A State is a DOM snapshot identified by SHA256(strippedDOM)[:16]. The State Graph is a directed graph where nodes are states and edges are actions that caused transitions. Navigation between states uses Dijkstra’s shortest path (with Yen’s K-shortest as fallback). Near-duplicate detection uses normalized Levenshtein distance (threshold: 10%). For large DOMs (>10K chars), a sampling-based distance is used for performance.

Actions and Candidate Elements

Candidate clickable elements are discovered via CSS selectors (a, button, [onclick], [role=button], input[type=submit], framework-specific bindings like [ng-click], [v-on:click], etc.). Each candidate becomes an Eventable (graph edge) once fired, linking a source state to a target state with an event type (click, hover, enter).
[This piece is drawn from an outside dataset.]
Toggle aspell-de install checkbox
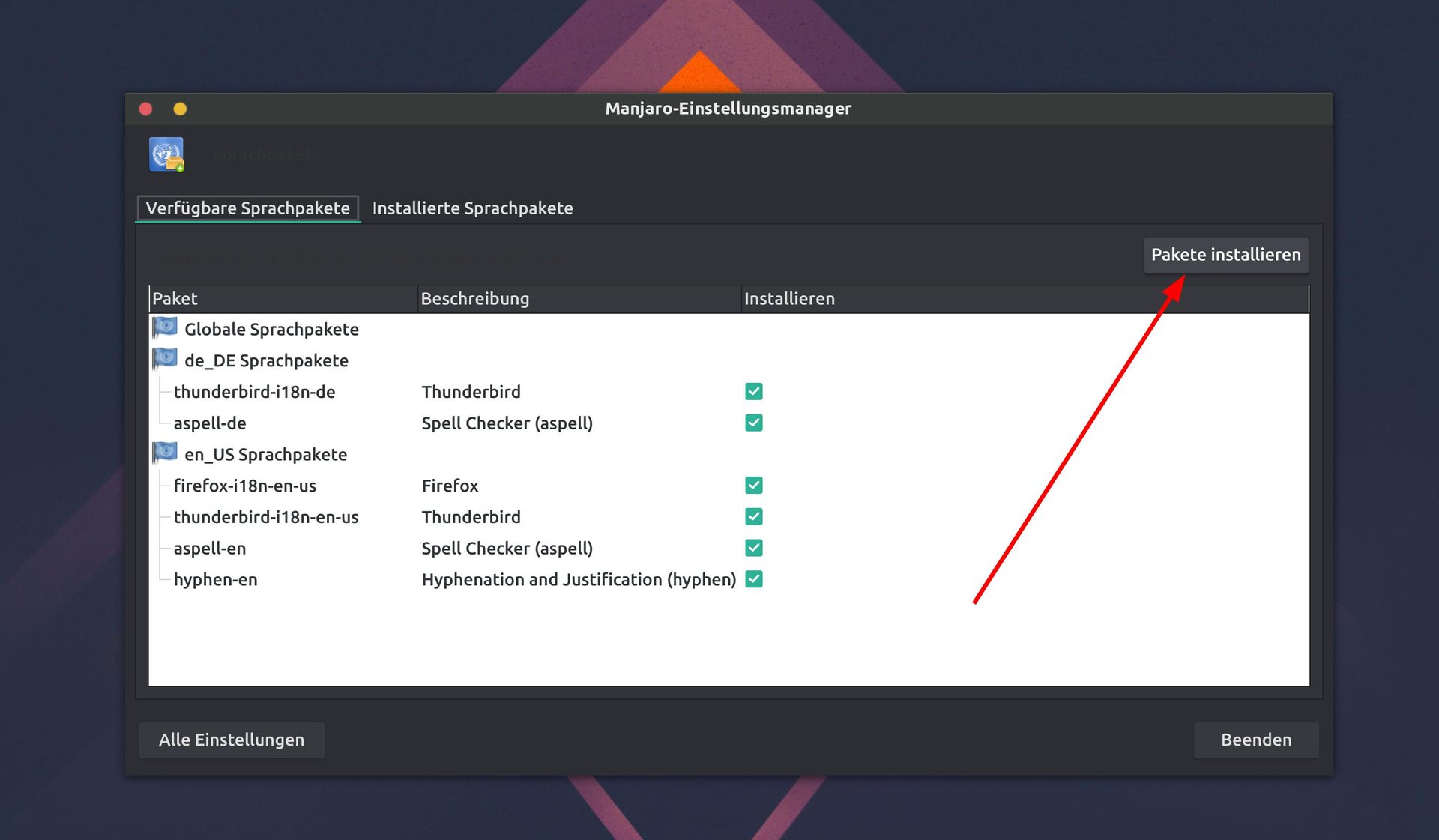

Fragments (Visual Page Segmentation)

Pages are decomposed into Fragments - DOM regions identified by XPath, bounding box, subtree size, and content hash. Two modes:
  • Landmark (default): fast DOM-based extraction
  • VIPS: vision-based page segmentation with multi-pass decreasing thresholds
Fragment comparison uses the APTED tree edit distance algorithm. The Fragment Manager tracks exploration status across duplicate/equivalent fragments and uses candidate influence scoring to prioritize which states to explore next.

Form Handling

The Form Handler detects and fills forms with smart value generation:
  • Field-name-aware values (email, password, phone, URL, etc.)
  • Constraint-aware generation (respects pattern, min/max, minlength/maxlength)
  • Pairwise fallback when filling all inputs at once fails
  • File upload support with type-aware file selection

Exploration Strategies

StrategyDescription
Default (BFS/DFS)Deterministic traversal using fragment-based prioritization
adaptiveExp3.1 multi-armed bandit - balances exploitation (known-good actions) with exploration (untried actions) via importance-weighted probability sampling. Rewards based on new state discovery.

Browser Management

  • Embedded binaries: ships Chromium (macOS/Windows/Linux) and ungoogled-Chromium (Linux). Extracted on first run, cached by version.
  • Headless mode: uses headless=new when extensions are loaded (supports Chrome extensions unlike legacy headless).
  • Extensions: loaded via --load-extension (e.g., uBlock Origin Lite for ad blocking during crawl).
  • Security flags disabled for crawling: --disable-web-security, --ignore-certificate-errors, --allow-running-insecure-content.
  • Pool: multiple browser instances with round-robin selection.

Network Capture

Traffic is captured at the browser level (not page level) via CDP events, covering all tabs, popups, and iframes:
  1. NetworkRequestWillBeSent → record request
  2. NetworkResponseReceived → record response headers
  3. NetworkLoadingFinished → fetch response body
Hash-based deduplication prevents duplicate records. A cleanup loop removes stale pending requests (>15s). Captured traffic is converted to httpmsg.HttpRequestResponse and saved via the RecordSaver interface with source "spidering".

Termination Conditions

The crawl stops when any of these are met:
  • Maximum states discovered
  • Maximum duration elapsed
  • Maximum crawl depth reached
  • Maximum consecutive failures
  • No more candidate actions to explore
  • Context cancellation

Entry Point

result, err := spitolas.RunSpider(ctx, spitolas.SpiderConfig{
    TargetURL:    "https://example.com",
    MaxStates:    100,
    MaxDuration:  10 * time.Minute,
    MaxDepth:     5,
    BrowserCount: 1,
    CrawlStrategy: "adaptive", // or "" for default
}, recordSaver)
Returns SpiderResult with: states discovered, actions executed/failed, forms submitted, duration, and records saved.